Bereitgestelltes Material ->

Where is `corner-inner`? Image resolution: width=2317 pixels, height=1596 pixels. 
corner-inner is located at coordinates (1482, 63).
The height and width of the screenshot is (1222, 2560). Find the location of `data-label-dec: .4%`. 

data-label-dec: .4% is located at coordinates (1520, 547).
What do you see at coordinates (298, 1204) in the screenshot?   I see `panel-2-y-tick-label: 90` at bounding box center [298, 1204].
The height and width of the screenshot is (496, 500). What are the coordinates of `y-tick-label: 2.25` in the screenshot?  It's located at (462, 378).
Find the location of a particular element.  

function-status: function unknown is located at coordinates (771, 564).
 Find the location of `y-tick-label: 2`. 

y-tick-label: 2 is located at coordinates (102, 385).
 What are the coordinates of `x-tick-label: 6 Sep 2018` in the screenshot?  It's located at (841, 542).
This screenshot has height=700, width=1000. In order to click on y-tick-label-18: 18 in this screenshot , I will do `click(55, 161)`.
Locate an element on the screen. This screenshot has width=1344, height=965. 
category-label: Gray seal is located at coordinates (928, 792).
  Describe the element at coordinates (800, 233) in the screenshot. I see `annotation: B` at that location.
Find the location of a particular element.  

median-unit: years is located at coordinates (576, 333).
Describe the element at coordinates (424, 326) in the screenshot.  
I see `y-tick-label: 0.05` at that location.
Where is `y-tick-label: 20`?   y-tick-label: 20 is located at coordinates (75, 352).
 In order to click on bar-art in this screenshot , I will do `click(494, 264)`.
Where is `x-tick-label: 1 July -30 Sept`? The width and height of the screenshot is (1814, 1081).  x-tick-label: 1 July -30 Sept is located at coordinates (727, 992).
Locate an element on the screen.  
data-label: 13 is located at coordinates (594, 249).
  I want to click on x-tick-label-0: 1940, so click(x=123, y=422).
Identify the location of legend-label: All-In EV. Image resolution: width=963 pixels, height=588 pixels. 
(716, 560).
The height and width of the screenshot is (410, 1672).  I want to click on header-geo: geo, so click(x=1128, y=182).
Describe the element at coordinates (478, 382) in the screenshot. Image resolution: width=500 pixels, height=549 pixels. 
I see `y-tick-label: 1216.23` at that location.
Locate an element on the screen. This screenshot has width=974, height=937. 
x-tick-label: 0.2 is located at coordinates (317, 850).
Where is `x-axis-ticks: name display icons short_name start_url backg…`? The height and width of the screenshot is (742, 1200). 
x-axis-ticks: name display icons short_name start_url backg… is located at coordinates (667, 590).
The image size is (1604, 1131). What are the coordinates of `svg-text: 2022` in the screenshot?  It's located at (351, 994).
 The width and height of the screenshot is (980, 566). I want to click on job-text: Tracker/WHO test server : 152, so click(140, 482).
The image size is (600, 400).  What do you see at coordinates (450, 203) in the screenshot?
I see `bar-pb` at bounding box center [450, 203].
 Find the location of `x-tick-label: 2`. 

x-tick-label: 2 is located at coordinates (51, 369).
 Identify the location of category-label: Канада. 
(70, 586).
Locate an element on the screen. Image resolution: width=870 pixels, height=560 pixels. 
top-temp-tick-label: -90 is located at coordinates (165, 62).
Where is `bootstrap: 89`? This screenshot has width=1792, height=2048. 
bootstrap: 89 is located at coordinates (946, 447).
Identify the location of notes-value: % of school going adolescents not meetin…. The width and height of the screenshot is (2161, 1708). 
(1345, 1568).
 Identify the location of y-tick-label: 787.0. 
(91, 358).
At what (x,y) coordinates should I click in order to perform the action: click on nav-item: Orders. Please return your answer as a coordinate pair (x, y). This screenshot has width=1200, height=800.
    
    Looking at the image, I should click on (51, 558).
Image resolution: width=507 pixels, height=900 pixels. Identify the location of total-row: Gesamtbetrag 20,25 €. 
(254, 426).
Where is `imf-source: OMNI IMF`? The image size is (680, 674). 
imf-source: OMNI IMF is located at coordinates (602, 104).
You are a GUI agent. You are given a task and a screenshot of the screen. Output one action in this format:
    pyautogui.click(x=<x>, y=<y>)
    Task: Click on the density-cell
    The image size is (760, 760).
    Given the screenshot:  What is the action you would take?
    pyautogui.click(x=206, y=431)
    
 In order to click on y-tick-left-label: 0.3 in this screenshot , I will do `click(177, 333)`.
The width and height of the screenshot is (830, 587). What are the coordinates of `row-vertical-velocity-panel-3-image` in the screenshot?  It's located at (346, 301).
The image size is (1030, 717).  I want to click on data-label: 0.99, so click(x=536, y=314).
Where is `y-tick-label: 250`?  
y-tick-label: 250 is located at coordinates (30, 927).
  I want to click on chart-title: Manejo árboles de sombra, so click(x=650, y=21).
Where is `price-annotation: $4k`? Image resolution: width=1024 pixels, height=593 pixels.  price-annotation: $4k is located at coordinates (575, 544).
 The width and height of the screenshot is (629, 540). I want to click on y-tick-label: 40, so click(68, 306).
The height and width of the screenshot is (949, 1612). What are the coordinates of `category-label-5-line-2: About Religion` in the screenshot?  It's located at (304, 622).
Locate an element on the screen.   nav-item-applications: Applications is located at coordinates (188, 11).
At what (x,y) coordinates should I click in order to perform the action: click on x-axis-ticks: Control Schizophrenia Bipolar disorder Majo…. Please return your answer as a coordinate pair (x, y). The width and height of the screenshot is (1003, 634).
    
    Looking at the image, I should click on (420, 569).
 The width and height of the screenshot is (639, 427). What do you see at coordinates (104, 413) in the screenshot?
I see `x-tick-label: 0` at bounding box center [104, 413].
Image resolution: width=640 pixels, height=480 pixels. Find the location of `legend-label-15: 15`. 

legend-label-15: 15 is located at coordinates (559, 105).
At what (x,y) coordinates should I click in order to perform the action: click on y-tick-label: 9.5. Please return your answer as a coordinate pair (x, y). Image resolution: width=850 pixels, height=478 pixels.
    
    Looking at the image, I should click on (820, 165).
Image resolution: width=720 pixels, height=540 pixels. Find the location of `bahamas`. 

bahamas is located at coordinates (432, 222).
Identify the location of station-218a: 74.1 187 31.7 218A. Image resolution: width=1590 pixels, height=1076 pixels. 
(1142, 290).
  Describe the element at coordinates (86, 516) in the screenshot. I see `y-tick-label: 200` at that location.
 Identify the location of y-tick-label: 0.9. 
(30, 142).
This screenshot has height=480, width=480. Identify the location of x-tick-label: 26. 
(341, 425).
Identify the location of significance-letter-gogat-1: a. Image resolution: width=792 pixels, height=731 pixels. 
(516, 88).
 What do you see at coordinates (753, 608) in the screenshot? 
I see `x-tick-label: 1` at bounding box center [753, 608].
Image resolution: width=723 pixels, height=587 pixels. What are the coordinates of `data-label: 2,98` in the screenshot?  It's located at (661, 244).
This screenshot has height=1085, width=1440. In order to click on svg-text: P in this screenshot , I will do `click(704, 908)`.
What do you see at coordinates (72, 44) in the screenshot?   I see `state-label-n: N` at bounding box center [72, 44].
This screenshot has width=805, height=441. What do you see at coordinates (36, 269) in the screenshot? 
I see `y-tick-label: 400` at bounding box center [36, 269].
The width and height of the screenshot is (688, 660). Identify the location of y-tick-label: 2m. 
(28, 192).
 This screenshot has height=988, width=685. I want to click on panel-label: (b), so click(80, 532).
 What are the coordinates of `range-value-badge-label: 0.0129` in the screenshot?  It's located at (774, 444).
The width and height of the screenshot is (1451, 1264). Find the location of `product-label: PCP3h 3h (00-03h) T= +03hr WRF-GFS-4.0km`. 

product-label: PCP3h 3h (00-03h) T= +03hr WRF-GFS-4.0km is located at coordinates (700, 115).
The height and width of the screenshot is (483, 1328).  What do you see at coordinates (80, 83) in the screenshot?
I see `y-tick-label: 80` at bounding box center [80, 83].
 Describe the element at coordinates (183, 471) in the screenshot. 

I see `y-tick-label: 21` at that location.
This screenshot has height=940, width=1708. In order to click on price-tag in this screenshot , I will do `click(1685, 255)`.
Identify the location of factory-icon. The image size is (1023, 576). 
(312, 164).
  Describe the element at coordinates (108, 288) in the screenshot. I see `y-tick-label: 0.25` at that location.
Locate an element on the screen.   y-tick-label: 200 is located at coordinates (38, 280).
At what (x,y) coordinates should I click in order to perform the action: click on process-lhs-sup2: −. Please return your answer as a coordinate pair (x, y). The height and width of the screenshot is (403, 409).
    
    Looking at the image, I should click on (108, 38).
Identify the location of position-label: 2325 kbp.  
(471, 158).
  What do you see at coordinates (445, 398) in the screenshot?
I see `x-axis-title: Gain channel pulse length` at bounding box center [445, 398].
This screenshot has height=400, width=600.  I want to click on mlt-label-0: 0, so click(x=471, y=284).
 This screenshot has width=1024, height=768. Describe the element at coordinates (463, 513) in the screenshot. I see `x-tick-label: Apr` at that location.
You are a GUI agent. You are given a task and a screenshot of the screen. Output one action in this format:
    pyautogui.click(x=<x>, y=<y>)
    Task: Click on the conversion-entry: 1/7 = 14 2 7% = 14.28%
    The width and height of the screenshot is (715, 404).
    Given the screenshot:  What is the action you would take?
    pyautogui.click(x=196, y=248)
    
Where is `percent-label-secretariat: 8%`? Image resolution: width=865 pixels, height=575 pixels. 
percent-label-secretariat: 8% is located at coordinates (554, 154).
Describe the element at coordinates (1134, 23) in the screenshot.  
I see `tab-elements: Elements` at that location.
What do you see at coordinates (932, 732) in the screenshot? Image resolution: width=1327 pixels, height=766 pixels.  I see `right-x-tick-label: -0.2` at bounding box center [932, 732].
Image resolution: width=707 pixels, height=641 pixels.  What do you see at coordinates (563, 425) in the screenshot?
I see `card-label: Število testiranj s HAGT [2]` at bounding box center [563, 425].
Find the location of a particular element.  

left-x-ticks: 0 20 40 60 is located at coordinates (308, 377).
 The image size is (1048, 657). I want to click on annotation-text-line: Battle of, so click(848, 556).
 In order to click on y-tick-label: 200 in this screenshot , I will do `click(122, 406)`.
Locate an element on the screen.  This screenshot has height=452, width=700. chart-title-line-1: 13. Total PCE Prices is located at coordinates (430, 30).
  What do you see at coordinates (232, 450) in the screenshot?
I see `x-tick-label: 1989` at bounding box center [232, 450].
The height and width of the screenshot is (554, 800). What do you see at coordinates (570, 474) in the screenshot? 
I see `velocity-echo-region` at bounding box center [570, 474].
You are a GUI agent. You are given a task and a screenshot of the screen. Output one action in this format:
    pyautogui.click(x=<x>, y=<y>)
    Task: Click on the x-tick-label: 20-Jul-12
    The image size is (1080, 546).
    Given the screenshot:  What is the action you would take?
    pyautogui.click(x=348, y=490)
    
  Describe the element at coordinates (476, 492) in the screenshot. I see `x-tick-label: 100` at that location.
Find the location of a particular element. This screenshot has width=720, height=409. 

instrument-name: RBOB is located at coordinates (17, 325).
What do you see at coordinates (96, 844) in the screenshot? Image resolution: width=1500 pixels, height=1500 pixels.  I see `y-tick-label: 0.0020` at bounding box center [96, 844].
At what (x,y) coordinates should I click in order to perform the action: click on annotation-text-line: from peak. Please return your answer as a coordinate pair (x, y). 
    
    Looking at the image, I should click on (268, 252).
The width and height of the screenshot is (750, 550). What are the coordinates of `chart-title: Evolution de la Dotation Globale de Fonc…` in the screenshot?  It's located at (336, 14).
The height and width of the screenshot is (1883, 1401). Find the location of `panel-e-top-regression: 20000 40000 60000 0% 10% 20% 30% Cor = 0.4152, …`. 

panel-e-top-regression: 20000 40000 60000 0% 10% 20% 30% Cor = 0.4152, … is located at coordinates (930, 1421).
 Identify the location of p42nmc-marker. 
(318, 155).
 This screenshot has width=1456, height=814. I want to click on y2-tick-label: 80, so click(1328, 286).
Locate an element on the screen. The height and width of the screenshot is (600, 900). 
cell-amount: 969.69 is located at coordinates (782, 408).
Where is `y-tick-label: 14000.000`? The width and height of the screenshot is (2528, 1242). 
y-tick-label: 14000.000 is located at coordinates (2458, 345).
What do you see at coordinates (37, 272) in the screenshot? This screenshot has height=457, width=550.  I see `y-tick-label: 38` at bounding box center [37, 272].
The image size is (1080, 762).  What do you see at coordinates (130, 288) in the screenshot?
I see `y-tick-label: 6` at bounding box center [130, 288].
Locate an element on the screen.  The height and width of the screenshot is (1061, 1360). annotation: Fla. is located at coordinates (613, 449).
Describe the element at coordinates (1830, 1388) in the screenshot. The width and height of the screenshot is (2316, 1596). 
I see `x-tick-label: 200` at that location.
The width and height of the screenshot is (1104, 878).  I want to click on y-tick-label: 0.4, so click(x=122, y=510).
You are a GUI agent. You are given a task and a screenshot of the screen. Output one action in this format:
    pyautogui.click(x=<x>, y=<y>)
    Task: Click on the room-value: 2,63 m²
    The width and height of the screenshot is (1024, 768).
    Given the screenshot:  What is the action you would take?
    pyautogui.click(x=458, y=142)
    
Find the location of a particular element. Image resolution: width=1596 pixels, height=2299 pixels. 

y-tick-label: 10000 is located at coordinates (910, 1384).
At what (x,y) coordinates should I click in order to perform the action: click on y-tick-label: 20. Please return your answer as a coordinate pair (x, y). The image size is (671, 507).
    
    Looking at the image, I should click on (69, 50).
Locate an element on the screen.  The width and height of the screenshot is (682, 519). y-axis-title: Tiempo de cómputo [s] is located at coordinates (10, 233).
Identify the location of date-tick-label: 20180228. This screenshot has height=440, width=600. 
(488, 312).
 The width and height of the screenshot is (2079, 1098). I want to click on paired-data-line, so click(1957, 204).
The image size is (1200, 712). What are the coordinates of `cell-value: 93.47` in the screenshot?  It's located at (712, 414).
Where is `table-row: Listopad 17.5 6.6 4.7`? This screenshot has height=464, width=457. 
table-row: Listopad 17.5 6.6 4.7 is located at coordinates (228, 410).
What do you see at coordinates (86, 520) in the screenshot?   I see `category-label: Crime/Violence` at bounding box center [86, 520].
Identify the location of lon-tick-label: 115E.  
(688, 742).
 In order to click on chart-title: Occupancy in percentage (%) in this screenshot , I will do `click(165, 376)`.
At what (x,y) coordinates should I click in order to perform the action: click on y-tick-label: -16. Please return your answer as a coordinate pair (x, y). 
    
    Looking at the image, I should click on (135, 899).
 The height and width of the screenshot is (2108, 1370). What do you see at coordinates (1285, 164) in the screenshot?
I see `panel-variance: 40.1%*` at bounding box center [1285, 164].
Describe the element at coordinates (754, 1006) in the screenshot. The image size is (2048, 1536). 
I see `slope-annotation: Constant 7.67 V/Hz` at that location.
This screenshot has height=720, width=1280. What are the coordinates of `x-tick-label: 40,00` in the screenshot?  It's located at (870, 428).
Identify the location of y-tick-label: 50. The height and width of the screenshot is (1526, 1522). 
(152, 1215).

Die Aufgabe -> Mach aus den Einträgen vom Anfang bis einschließlich der Zeile mit „data-label-dec: .4% is“ eine nummerierte Liste und lass dabei die Leerzeilen weg.

Ergebnis ->
1. Where is `corner-inner`? Image resolution: width=2317 pixels, height=1596 pixels. 
2. corner-inner is located at coordinates (1482, 63).
3. The height and width of the screenshot is (1222, 2560). Find the location of `data-label-dec: .4%`. 
4. data-label-dec: .4% is located at coordinates (1520, 547).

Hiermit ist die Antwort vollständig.